Dimanche 05 décembre 2004 à 12h 30, de nombreux élèves et les membres de la famille se retrouvèrent à l’hôtel Mercure: une centaine de personnes avait répondu à l’invitation personnelle de la famille. En entrant dans la salle, chacun reçut une rose blanche puis prit place à des tables rondes disposées dans la salle. Un petit orchestre se trouvait dans le coin gauche de cette pièce; au milieu de celle- ci était dressé un écran alors que dans le coin droit de la salle avait été posés un grand portrait de Senseï Kase ainsi que l’urne funéraire qui renfermait ses cendres. L’orchestre a alors interprété la chanson que M. Bruno Garnero avait composé en l’honneur de Senseï Kase. Nous avons également assisté à une démonstration de Kyudō: à cette occasion nous avons pu mesurer combien de travail avait été nécessaire pour réaliser cette prestation parfaite. Et c’est un exemple de ce que nous devrions toujours avoir présent à l’esprit lorsque nous nous entraînons.

Un peu plus tard, nous avons vu un diaporama avec des photographies qui retraçaient, de sa naissance à sa mort, la vie de Senseï Kase; nous avons ensuite visionné un film vidéo enregistré lors du dernier stage que Senseï Kase avait dirigé en juillet 2004 à Andorre: il y expliquait et démontrait le ‘Tsuki’. Visiblement cette projection évoqua pour les personnes présentes de nombreux souvenirs personnels. C’est grâce à de telles images, qui permettent de montrer aux élèves ce qu’est la sensation physique en Karaté, que l’œuvre de Taiji Kase pourra être transmise.

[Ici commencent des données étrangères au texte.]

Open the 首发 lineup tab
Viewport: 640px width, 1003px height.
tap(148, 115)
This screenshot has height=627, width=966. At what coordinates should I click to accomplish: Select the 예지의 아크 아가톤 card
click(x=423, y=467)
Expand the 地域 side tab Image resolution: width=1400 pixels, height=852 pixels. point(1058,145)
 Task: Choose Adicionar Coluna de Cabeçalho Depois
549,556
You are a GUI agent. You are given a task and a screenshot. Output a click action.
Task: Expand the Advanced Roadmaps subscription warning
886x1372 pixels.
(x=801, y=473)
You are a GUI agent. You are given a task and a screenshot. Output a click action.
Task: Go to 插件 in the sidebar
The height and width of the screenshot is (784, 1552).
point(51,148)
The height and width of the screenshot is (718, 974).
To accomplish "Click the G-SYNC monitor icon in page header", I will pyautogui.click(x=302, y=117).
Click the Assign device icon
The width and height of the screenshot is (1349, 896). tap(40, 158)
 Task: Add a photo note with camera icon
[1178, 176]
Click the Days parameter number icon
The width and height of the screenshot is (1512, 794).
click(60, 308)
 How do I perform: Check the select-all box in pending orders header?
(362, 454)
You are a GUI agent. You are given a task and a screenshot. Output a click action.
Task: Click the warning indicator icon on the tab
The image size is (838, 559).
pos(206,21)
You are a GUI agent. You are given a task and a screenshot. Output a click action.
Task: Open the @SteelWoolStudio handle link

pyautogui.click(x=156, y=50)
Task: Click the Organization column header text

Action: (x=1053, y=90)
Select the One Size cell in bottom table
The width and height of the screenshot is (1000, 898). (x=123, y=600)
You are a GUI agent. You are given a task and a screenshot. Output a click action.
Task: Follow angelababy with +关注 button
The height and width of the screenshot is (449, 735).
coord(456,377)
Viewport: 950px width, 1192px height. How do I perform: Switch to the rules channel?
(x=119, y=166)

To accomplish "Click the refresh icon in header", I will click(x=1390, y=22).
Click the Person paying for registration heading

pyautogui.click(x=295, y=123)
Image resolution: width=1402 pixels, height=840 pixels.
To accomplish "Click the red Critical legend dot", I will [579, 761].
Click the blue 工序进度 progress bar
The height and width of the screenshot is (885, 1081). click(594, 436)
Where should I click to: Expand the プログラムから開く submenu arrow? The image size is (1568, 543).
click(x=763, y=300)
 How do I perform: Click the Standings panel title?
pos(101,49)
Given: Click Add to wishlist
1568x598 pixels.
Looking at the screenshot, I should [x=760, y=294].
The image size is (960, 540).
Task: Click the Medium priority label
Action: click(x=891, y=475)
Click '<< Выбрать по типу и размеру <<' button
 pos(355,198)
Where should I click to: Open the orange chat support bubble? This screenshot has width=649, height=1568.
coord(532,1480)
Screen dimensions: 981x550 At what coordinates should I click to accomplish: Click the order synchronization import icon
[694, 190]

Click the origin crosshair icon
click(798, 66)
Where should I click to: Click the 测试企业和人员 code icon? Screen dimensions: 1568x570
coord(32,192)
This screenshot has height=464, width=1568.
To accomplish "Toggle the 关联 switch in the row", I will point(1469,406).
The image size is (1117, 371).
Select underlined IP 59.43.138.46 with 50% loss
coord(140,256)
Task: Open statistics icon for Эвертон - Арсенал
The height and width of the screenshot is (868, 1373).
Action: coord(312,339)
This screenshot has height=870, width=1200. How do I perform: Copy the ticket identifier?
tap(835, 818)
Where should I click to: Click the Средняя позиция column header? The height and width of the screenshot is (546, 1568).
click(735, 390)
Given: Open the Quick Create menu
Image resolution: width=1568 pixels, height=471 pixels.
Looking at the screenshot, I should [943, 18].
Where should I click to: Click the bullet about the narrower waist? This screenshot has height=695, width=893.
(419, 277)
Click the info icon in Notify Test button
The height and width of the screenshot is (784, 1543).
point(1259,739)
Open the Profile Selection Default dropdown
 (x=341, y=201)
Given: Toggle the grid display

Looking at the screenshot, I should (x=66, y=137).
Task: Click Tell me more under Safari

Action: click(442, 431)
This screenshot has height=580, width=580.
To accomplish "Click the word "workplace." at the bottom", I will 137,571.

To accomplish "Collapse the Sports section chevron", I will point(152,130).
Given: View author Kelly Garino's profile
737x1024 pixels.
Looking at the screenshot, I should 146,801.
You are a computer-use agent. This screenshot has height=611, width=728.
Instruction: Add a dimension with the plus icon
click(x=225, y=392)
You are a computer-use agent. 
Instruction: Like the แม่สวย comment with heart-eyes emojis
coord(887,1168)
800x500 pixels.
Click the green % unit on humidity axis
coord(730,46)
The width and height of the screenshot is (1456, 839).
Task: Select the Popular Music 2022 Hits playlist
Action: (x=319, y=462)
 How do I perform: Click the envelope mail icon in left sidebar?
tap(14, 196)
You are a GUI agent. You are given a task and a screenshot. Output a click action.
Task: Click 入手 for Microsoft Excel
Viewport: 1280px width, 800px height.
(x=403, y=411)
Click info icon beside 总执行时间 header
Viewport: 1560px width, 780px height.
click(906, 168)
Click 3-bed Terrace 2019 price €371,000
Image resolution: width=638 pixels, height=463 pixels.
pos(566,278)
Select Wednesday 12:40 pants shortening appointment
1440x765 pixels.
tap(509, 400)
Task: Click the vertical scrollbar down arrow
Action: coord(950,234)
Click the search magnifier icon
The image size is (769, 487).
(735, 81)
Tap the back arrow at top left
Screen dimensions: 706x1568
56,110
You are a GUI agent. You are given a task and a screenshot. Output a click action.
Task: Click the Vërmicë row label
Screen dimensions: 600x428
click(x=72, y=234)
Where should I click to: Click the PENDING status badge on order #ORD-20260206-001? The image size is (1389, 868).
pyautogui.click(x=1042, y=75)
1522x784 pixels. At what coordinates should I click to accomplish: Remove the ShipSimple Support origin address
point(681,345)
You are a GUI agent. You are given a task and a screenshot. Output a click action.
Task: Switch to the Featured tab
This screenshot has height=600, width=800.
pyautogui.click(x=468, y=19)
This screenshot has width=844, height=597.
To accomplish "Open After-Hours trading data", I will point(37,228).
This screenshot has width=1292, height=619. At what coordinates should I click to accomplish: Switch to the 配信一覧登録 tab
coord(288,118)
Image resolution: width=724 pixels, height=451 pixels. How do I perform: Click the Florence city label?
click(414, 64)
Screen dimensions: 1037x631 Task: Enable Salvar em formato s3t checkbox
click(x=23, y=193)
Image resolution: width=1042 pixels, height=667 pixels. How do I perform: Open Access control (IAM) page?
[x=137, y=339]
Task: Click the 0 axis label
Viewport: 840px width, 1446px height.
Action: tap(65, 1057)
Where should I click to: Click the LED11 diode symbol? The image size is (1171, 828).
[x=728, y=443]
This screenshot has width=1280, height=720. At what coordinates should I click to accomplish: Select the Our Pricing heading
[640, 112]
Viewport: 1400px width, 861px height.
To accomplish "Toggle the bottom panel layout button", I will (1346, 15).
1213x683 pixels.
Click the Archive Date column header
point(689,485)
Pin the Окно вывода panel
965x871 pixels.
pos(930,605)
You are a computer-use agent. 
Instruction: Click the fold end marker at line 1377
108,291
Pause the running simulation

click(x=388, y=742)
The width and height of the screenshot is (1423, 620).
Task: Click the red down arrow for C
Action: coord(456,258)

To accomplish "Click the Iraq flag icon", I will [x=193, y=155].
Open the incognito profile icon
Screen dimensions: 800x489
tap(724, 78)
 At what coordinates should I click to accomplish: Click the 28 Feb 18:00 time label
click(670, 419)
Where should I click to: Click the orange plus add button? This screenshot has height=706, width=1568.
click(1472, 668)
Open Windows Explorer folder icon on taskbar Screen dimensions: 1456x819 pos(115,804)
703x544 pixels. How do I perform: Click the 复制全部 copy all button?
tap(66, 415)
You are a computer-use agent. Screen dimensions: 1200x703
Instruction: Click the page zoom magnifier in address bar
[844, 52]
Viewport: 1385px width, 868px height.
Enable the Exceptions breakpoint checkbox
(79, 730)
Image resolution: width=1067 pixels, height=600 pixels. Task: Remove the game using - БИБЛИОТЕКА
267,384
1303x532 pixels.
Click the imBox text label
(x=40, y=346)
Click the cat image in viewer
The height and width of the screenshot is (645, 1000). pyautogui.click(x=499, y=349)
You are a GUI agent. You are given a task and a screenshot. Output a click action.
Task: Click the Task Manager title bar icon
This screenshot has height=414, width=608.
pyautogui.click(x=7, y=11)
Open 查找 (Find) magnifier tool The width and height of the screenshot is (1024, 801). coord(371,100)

Puis, l’un après l’autre en déposant la rose blanche près de l’urne, tous firent encore une fois leurs adieux à Senseï Kase. Quelques personnes parmi les invités firent le récit d’anecdotes personnelles qu’ils avaient vécu avec Senseï Kase. A travers toutes ces anecdotes perçait encore et toujours, par delà sa très grande expertise dans l’art du Karaté, le caractère profondément humain de Senseï Kase. Des personnes comme Hiroshi Shiraï, Pascal Lecourt, Gérald Dumont, Livia Castro, Marc Stevens, Sivathana Samedy, Jean Pierre Lavorato, Milo Bajraktari, Velibor Dimitrijevic et Sandy Hopkins ont, par leurs paroles, réconforté l’assemblée endeuillée. Et c’est la tête pleine de nombreux projets qu’à la fin de la cérémonie, les invités ont pris le chemin du retour à la maison.

C’est en mémoire de Senseï Taiji Kase que je vais continuer à m’entraîner dans la voie du Karaté et à transmettre ses conceptions. Il nous a donné tout ce qu’il avait à donner pour que nous puissions poursuivre son œuvre. Sa mort est une grande perte pour l’ensemble du monde du Karaté.